The peak in interest rates could signal a drop in rents
As inflation is dropping, the Reserve Bank (RBNZ) has ended OCR rate hikes and this could signal a decline in rents, CoreLogic says.
31 July 2023
Growth in rent values usually tracks roughly with movements in the cash rate. Not only has the OCR peaked, but most of the major banks are now forecasting a reduction in the cash rate and interest rates next year.
How are rents and interest rates related?
Rents and interest rates move together over time, so a peak in the cash rate may indicate that growth in rent values is also at (or near) a peak.
There are multiple reasons these two series might move together. For one, rents are an input in measuring inflation. When rents rise, inflation can rise, and this prompts the RBNZ to lift interest rates, the housing market forecaster says.
Secondly, interest rates can impact rent. Higher interest rates mean investment property becomes less attractive, which could slow the delivery of new rental stock coming to market, and this could push rents higher.
Other factors affecting investment activity can have an impact on the rental market.
For example, rental supply started dropping off in 2021 when the Government announced the phasing out of mortgage interest payments offset against rental income for tax deduction purposes. This was to deter investment in existing houses.
That, together with rising interest rates, led to investors sitting on the side lines and buying activity waned.
Have higher interest rates forced investors to increase rents?
Investors may have increased rents to help fund higher mortgage costs and offset the loss of tax deductibility, but it’s unlikely rents have been increased to the full extent of interest cost increases.

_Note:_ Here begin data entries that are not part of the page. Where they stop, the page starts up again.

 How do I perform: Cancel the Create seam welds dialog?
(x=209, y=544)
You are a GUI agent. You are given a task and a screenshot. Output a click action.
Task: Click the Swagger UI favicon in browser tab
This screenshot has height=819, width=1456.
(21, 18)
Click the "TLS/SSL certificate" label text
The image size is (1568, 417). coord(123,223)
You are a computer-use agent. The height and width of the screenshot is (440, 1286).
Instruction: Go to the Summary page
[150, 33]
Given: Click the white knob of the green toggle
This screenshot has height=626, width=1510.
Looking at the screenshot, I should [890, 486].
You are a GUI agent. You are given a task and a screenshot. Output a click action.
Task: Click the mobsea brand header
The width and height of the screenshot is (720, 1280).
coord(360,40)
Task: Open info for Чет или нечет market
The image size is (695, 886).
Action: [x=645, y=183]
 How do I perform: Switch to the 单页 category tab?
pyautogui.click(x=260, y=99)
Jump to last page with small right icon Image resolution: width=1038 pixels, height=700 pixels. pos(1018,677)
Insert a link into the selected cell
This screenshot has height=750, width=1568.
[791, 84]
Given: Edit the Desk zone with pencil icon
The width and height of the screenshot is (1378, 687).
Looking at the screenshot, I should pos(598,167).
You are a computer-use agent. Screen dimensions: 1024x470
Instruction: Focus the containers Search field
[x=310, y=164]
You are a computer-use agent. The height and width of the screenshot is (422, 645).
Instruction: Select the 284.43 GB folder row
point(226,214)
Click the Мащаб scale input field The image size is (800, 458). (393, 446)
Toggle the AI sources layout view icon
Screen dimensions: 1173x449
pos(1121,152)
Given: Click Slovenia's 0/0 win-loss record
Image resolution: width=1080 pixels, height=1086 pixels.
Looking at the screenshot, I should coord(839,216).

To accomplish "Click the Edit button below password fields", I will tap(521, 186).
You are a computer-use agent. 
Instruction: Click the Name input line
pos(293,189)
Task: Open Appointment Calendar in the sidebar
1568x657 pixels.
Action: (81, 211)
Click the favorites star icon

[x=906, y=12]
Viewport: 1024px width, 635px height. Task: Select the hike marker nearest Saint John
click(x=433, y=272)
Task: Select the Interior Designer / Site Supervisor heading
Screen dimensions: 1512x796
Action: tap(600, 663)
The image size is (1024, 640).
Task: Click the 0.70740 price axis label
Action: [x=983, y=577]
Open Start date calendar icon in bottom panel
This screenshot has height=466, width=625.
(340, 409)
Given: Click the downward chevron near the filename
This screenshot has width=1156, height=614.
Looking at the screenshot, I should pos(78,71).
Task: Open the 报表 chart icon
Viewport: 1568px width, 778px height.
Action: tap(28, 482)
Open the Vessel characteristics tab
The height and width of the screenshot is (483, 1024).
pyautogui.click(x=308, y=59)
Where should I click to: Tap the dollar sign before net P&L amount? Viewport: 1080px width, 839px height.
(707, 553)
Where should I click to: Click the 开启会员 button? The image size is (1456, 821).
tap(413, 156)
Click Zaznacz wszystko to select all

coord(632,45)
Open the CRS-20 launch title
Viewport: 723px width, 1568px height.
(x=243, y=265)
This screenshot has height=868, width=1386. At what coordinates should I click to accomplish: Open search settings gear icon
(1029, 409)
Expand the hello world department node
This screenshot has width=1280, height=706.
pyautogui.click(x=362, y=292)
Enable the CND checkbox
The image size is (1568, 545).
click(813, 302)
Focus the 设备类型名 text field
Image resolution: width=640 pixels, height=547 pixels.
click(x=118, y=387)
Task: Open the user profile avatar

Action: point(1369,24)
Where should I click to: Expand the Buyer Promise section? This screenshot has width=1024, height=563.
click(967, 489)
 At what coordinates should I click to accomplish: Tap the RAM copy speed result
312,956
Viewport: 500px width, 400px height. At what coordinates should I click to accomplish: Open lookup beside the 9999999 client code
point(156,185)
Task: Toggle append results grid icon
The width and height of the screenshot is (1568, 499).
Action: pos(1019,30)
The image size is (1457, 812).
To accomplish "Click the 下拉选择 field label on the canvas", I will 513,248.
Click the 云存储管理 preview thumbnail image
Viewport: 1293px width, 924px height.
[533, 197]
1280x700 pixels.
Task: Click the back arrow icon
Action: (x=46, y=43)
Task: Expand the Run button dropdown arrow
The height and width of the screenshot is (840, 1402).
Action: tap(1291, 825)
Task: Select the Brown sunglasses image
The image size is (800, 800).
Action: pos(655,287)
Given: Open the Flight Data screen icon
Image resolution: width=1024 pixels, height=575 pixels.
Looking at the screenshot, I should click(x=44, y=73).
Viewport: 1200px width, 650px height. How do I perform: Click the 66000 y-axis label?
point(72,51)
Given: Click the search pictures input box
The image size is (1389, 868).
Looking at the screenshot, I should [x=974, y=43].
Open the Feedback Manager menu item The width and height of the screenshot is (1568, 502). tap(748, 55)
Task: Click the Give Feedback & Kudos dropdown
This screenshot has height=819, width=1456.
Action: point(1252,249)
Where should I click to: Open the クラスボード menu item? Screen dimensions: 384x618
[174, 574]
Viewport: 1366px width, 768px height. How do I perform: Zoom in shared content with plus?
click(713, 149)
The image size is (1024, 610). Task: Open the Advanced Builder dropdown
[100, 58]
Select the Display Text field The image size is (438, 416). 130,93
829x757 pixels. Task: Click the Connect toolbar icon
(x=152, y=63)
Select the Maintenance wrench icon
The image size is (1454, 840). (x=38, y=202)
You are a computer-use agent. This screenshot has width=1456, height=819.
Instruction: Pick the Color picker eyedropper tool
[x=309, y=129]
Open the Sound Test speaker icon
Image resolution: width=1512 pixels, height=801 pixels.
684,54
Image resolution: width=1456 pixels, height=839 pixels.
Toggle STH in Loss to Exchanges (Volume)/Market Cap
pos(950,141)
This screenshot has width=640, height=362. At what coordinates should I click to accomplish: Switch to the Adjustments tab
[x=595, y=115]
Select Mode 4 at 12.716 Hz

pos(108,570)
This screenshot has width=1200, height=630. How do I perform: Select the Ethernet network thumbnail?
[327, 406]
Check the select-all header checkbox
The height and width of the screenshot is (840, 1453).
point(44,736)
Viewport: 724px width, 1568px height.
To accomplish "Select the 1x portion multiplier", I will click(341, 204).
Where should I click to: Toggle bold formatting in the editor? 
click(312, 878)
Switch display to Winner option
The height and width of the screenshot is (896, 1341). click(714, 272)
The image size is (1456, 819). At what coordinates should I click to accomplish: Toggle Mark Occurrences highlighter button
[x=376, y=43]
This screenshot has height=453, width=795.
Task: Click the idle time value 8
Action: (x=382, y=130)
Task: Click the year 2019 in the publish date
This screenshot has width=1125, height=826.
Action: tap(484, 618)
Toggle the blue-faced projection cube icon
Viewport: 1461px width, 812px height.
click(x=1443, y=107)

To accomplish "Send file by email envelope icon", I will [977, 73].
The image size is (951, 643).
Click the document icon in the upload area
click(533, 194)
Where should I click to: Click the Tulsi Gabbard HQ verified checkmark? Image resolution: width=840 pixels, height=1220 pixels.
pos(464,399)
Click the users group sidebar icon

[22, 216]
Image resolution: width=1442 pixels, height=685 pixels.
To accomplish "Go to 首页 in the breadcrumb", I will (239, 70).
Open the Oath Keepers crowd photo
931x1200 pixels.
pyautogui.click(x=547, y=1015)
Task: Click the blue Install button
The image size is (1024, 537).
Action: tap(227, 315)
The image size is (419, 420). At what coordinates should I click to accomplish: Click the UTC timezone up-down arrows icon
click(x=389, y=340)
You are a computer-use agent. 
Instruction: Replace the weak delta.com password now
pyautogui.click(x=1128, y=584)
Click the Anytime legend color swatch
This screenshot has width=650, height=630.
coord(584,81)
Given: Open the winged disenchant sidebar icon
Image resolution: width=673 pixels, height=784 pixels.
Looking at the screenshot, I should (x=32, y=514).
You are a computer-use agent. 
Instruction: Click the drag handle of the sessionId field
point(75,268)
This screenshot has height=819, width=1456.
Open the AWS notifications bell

Valocity research shows there has been a sharp increase in the amount negatively-geared investors are having to top their properties.
The numbers have increased substantially, from $5000 on average a year in 2021 to $30,000 today, as a result of higher interest rates, an article in Stuff indicated.
Valocity senior research analyst Wayne Shum said some owners were now reliant upon house prices rising 2.7% to 3% per year in order for the expense of holding the property to be worth it.
To put recent rate hikes in perspective, Trade Me’s monthly median rent asking prices have increased from $570 in May last year to $610 in May this year . However, mortgage costs of a new investment loan are estimated to have increased from $1,811 per month from May last year on the median New Zealand dwelling to $2,339 in May this year.
Trade Me expects to see rents taper off later in the year as landlords respond to stalling wages and tenants' lack of disposable income. It is already seeing the market impacted by changes to tax policies, and higher interest rates.
Investors who have no mortgage or a small mortgage may have also taken advantage of tight rental market conditions to increase the return on their investment properties.
Irrespective of mortgage costs, rents can generally only rise substantially if the rental market is competitive, and tenants cannot find alternative accommodation to bargain with; in other words, rents rise when demand for rental accommodation is outweighing supply.
It’s clear that the rental market was tightening well before interest rates started to rise. It tightened from a number of factors besides interest rates, including investor uncertainty.
Higher interest rates and the lack of tax deductibility slowed investment activity last year and is still continuing, but they haven’t been the sole cause of rental increases.
Rent growth is expected to slow in 2024 for a number of reasons:
- As renting becomes less affordable, numbers will swell on Housing New Zealand’s waiting list, which will reduce rental demand.
- Construction cost increases are easing, and fewer building consents means the construction space may also unwind next year. As the elevated pipeline of residential dwellings under construction are completed, renters who may have been waiting for new homes to be completed can exit the rental market.
- Next year may see a lift in rental supply from government initiatives around social and community housing provision, and build-to-rent projects will gradually flow into the market.
Housing finance data shows investors are already returning to the housing market, and this bounce-back is likely to be stronger next year if interest rates decline and home values continue to rise.
RBNZ figures show the share of new lending to investors in May rose from 16.6% in April to 16.9% in May. However, compared to one year ago, the share to investors has fallen from 17.5% in May 2022.
While national rent values have never seen an annual decline, rent growth is likely to continue moderating as the supply dries up.
Trade Me figures show the supply, or the number of properties available to rent in May was down 19 per cent from May 2022, while demand was up 35 per cent.
There were a number of factors driving this including the collapse of tourism and migration during the pandemic, leading to investors pulling their short-term rentals, and putting those properties into the long-term rental market.
Now that has reversed. People are moving their properties back into the tourism market where they can make money with fewer obligations.